Since the Mike Harris Government was elected in 1995, Ontarians have become used to Orwellian excesses in the titles for government documents.

But the title of this year’s Ontario budget, “Responsible Choices” may set a new standard for doublespeak.

Is it a responsible choice to lock in massive corporate income taxes – cuts that will leave Ontario with tax rates half those in neighbouring jurisdictions – when there is no evidence that these cuts do anything other than damage our ability to fund public services? New corporate income tax cuts announced in this budget will cost Ontarians more than $2-billion worth of public services in the future.

Is it responsible to continue to cut real, per-student funding in elementary and secondary education when the system is already slipping into under-funded chaos? Real per-student funding for elementary and secondary education is now $2.4-billion below its level in 1995. Even with the increases announced over the past few weeks and repeated in the budget, elementary and secondary education will fall a further $325-million behind this year. Real per-student funding for 2001-2002 will be more than $1,000 below the 1995 funding level.

Is it responsible to cut capital funding to its lowest level in decades, when everyone acknowledges that our public infrastructure is crumbling around us? Ontario’s allocation for capital expenditures will be less than $2-billion in 2001-2002 – 0.4 per cent of gross domestic product (GDP). That compares with funding at 1.4 per cent of GDP a decade ago.

Is it responsible to increase funding for the province’s ministry of environment by only $22-million in the first budget following the Walkerton tragedy? Capital spending will actually be down by $3-million.

Is it responsible to provide to colleges and universities less than half the money they need as a minimum to meet increased enrolment? The budget promises $283-million by 2003-2004; the university sector alone told the government it needed a minimum of $600-million. Is it responsible for a government to ignore the social policy crisis that its policies have created? Homelessness continues to increase. The supply of affordable housing continues to decline, as rents and economic evictions soar, and as more rental units are converted to other uses. Yet there is not one cent in the budget for housing. In fact, the budget of the ministry of municipal affairs and housing is down by more than $600-million this year.

The poorest of the poor in Ontario continue to be ignored. Social assistance recipients have already suffered a 30 per cent cut in their standard of living since the Harris government was elected. Yet social assistance payments remain frozen.

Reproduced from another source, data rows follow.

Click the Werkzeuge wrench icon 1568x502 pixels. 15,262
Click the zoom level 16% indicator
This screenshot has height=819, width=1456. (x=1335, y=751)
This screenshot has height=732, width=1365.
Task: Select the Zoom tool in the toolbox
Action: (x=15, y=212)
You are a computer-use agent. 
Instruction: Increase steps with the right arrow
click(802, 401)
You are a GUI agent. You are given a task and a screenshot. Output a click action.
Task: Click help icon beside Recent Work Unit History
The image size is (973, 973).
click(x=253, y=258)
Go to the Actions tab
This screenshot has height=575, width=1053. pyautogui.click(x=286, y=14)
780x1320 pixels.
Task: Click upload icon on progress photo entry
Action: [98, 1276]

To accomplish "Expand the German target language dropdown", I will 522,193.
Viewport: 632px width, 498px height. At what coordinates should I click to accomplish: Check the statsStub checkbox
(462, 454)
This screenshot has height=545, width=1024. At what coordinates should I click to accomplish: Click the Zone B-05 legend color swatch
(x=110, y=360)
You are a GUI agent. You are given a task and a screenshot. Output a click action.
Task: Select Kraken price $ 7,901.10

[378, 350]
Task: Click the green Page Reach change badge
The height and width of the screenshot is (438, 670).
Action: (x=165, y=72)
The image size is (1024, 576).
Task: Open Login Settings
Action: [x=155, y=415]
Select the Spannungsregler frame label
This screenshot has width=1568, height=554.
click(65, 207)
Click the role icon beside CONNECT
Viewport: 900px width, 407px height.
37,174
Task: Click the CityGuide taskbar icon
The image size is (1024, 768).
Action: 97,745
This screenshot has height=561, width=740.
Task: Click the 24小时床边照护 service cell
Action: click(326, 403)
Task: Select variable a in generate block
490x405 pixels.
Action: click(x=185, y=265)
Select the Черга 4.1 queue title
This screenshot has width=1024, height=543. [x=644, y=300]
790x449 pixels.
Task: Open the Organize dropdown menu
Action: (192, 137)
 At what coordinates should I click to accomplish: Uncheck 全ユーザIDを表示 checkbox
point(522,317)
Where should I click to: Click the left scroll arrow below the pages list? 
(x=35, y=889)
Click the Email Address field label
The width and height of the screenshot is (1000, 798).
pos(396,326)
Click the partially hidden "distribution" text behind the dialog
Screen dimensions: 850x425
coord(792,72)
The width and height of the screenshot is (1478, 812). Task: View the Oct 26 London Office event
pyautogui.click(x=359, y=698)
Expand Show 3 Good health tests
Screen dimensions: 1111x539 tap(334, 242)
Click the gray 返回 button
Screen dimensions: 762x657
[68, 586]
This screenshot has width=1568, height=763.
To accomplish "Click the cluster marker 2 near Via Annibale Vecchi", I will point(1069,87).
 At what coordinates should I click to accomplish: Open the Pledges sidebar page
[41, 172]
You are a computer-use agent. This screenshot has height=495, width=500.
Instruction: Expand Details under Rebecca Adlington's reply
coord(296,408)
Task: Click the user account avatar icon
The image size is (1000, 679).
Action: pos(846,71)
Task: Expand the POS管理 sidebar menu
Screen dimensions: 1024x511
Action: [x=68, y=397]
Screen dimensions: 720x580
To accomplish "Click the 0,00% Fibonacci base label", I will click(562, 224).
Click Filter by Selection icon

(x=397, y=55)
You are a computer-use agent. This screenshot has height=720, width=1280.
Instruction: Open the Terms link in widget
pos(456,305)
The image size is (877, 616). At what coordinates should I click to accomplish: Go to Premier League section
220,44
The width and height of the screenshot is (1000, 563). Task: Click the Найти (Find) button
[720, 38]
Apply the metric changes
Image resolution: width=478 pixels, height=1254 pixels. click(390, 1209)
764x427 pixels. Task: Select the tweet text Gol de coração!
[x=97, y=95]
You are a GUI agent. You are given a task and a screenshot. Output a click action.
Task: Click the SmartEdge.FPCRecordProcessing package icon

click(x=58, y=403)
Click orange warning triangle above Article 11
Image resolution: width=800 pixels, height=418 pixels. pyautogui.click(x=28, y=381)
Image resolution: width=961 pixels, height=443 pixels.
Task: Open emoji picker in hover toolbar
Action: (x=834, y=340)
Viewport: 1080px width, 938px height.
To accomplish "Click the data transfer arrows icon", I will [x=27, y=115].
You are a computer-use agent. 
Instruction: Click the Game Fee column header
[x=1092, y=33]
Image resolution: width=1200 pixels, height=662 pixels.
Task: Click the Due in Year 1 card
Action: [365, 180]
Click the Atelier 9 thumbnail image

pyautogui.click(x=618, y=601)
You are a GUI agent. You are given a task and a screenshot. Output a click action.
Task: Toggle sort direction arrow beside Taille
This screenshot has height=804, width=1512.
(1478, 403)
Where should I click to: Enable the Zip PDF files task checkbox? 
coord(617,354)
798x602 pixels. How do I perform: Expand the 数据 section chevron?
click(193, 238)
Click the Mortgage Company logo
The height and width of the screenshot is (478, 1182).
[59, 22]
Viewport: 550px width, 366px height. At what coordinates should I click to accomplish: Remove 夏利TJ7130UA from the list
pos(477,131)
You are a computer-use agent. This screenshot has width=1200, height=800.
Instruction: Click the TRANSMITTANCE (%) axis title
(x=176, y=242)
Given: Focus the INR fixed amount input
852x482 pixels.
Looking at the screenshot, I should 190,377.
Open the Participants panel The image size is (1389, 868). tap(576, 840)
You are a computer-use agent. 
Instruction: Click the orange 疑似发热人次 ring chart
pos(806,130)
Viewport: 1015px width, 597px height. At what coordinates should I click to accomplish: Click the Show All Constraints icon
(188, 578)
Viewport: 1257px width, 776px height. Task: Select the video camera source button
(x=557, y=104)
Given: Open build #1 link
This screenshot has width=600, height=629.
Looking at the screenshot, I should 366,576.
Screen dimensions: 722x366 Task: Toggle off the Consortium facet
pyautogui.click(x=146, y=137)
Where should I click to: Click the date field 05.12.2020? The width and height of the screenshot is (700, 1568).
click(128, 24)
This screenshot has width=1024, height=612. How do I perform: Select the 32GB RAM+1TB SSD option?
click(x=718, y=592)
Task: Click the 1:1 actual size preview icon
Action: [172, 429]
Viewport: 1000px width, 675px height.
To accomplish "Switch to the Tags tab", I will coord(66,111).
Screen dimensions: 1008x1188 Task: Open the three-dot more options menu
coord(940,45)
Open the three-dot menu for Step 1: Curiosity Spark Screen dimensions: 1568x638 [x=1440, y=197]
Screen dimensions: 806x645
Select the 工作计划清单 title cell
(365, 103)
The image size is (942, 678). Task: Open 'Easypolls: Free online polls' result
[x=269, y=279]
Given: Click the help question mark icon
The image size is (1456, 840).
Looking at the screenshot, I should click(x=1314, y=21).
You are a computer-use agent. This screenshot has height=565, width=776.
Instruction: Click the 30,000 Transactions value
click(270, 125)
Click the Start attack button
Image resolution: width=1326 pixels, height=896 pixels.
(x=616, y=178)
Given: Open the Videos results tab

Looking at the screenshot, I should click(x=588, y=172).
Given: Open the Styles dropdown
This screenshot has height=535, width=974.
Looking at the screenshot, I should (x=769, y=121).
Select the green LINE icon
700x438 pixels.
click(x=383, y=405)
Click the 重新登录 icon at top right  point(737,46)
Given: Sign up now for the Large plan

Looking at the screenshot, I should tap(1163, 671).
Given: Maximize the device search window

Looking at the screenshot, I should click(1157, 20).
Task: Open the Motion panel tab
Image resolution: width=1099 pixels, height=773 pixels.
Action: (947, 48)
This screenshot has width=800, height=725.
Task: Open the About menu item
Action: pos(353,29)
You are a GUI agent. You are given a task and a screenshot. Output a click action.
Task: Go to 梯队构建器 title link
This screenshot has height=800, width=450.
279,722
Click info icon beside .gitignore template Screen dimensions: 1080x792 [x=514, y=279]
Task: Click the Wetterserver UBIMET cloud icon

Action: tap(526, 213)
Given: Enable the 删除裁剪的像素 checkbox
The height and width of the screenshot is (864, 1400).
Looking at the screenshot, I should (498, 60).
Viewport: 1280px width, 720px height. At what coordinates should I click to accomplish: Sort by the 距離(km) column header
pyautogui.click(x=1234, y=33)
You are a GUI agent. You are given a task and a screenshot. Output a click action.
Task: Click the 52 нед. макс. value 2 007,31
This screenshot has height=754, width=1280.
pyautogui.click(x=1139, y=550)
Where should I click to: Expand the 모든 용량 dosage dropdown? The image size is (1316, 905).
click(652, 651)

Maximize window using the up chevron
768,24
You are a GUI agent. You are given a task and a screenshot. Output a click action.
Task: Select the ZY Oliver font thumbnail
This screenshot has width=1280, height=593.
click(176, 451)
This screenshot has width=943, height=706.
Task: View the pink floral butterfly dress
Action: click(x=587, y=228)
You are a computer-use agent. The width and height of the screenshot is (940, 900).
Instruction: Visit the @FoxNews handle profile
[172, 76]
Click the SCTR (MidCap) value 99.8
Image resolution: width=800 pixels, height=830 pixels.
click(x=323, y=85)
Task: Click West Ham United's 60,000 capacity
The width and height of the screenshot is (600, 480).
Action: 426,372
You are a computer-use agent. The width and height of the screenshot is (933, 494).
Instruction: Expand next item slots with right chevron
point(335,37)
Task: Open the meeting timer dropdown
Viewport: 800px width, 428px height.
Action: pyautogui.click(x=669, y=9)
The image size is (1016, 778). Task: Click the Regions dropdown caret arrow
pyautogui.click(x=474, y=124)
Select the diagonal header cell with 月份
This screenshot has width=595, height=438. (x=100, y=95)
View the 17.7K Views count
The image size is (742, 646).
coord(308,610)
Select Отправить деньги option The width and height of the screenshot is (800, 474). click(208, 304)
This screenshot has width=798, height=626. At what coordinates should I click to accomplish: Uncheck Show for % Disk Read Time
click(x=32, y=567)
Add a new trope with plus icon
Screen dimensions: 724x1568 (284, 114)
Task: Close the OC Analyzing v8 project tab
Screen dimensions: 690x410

Municipalities, universities, hospitals and school boards across the province are starved for cash as they struggle to deal with the legacy of years of downloading, budget cuts and pointless restructuring. The government’s response? A promise of legislation to prevent them from running deficits.

The Harris government’s 2001-2002 budget makes the notorious Roman Emperor Nero – the man who fiddled while Rome burned – look responsible.

It would be bad enough if this disastrous budget were based on a coherent and believable economic perspective. It is not. This budget continues the provincial government’s “don’t confuse us with facts” adherence to the belief that its tax cuts are responsible for Ontario’s economic performance.

It ignores the fact that fully 90 per cent of the growth in Ontario’s GDP since the government was elected is attributable to growth in exports to the United States. It claims that Ontario’s growth is consumption-led in the face of the evidence that the province’s economic growth started to turn south immediately after the U.S. economy began to slow down.

And it ignores the widespread consensus that the quality of our health and education systems, the quality of life in our cities and the quality of our public infrastructure are the keys to prosperity in the future.

If the government really means it when it says its focus is on the health of the economy, it is doing exactly the wrong thing. The key to the province’s economic future is not in winning the race to the bottom in public services. Ontarians are paying a very heavy price already for the Harris government’s budget policies.

Important areas of public service are in chaos. Public infrastructure is deteriorating. Public debt has increased by $14-billion simply to pay the cost of cutting taxes in the face of a budget deficit. It costs us $800-million a year now in interest on that increased debt.

By the time the provincial government has finished with the tax cuts it announced, Ontario’s annual fiscal capacity will have been reduced by nearly $16-billion.

The priorities are all wrong. The economics doesn’t make any sense. And the title of the budget is a lie.

Instead of “Responsible Choices,” it should be called “Ideological Fixations.”

Hugh Mackenzie is co-chair of the Ontario Alternative Budget Working Group and research director for the United Steelworkers of America.